On Grading
"What makes a child gifted and talented may not always be good grades in school, but a different way of looking at the world and learning." Chuck Grassley
"What makes a child gifted and talented may not always be good grades in school, but a different way of looking at the world and learning." Chuck Grassley
Here are some things I believe about Grades
Learning is more important than grades.
Grades are a tool - like any other tool. They only measure (in my class, anyway) what a student has done.
Teachers should be allowed to create their own Grading Scale and criteria. Actually, that's how it was when I first started. If you trust a teacher to get in front of over a hundred students every day - you should trust them to grade in the way that will work best with everything else that they are doing in that classroom. If the teacher's grades are way out of whack with reality or with the rest of the school - the problem is not with their grading scale - it is with the teacher.
Grading needs to be fair and equitable.
When I first started teaching, 3 students had straight A's in my Homeroom. The year I left, 5 students in my homeroom did not have straight A's.
I taught at a Selective Enrollment High School - if you are grading on what the students are capable of (rather than what they actually did); you might as well give them their diploma on the first day.
My ideal arrangement for Late Work is that it should count as 65% (or whatever the highest F is) of what it would have earned had it been turned in on time. This, of course, does not apply to students who could not complete the work on time because of self or family emergencies of any kind. In that case, students should be given as much time as needed to get the work done (but they should eventually get the work done - or you are punishing them again)
If you are a real teacher, and you teach long enough, you will have to give F's to kids who are kind and thoughtful, and you will end up giving A's to those students who are not so nice. I always asked my student teachers if they capable of doing that - if they weren't I advised them that maybe teaching was not the right job for them.
I had a student who failed British Literature (they refused to do the Research Paper) and who became a professor of British Literature (and we still talk!) Grades should not be personal - nor should they be indicative of what their future holds in store.
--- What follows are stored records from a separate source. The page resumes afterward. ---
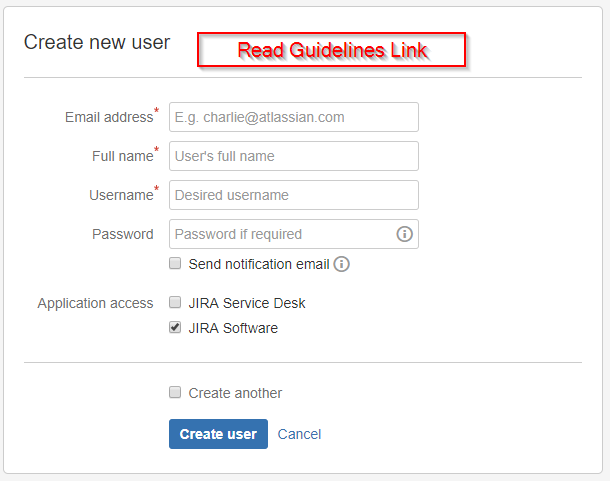
Task: Click the info icon inside Password field
Action: (404, 234)
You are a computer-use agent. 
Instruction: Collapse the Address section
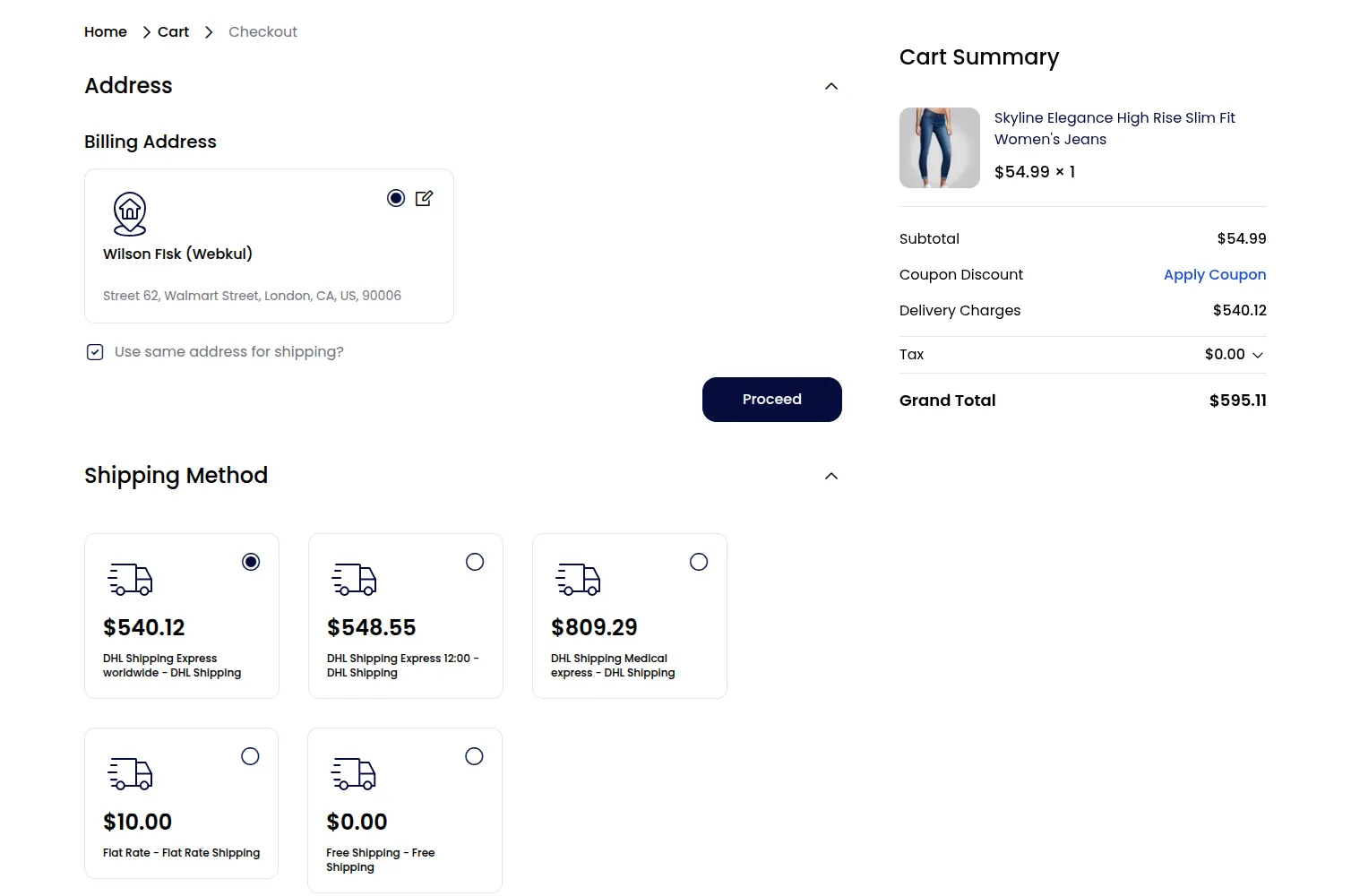[830, 86]
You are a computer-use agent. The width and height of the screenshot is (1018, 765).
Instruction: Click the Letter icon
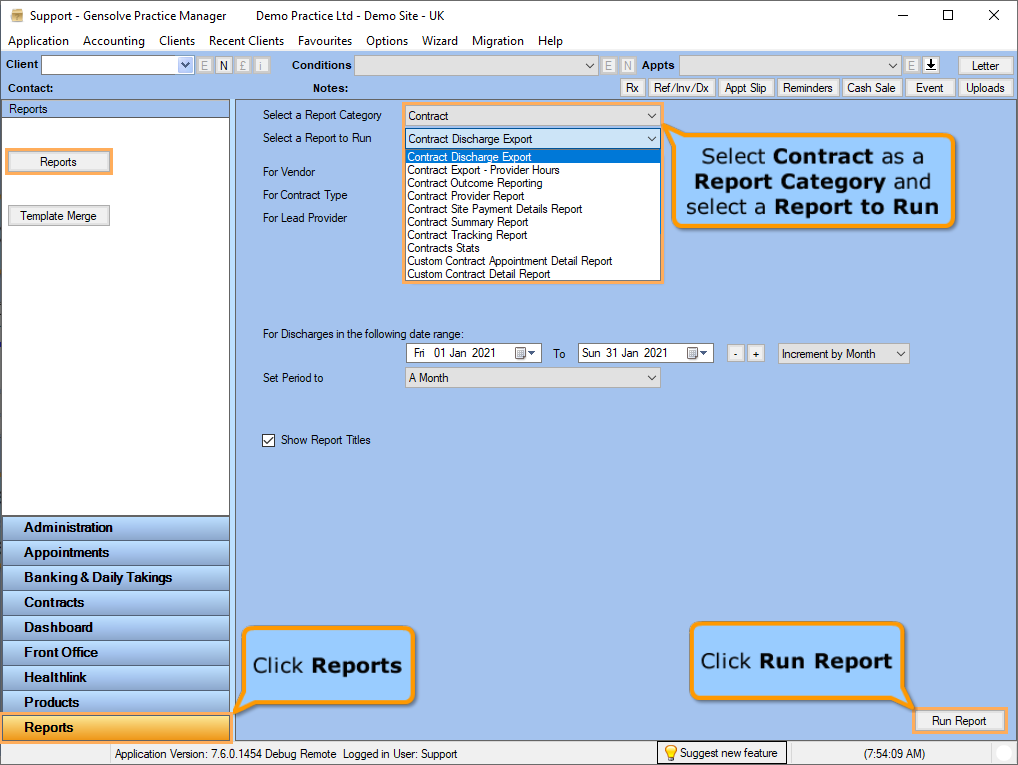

It is much easier to give an A than an F. Those who give F's must either believe that is the grade that is deserved OR there is something wrong with them as a teacher that goes far beyond grade giving.
Work that is not turned in should be given a 0. Period. (unless there is a reason - see Late work above)
Grades should be confidential. I never allowed students to share grades in my Homeroom - because I wanted to protect that student who didn't want to share.
Grades do not define you - your behavior and actions do.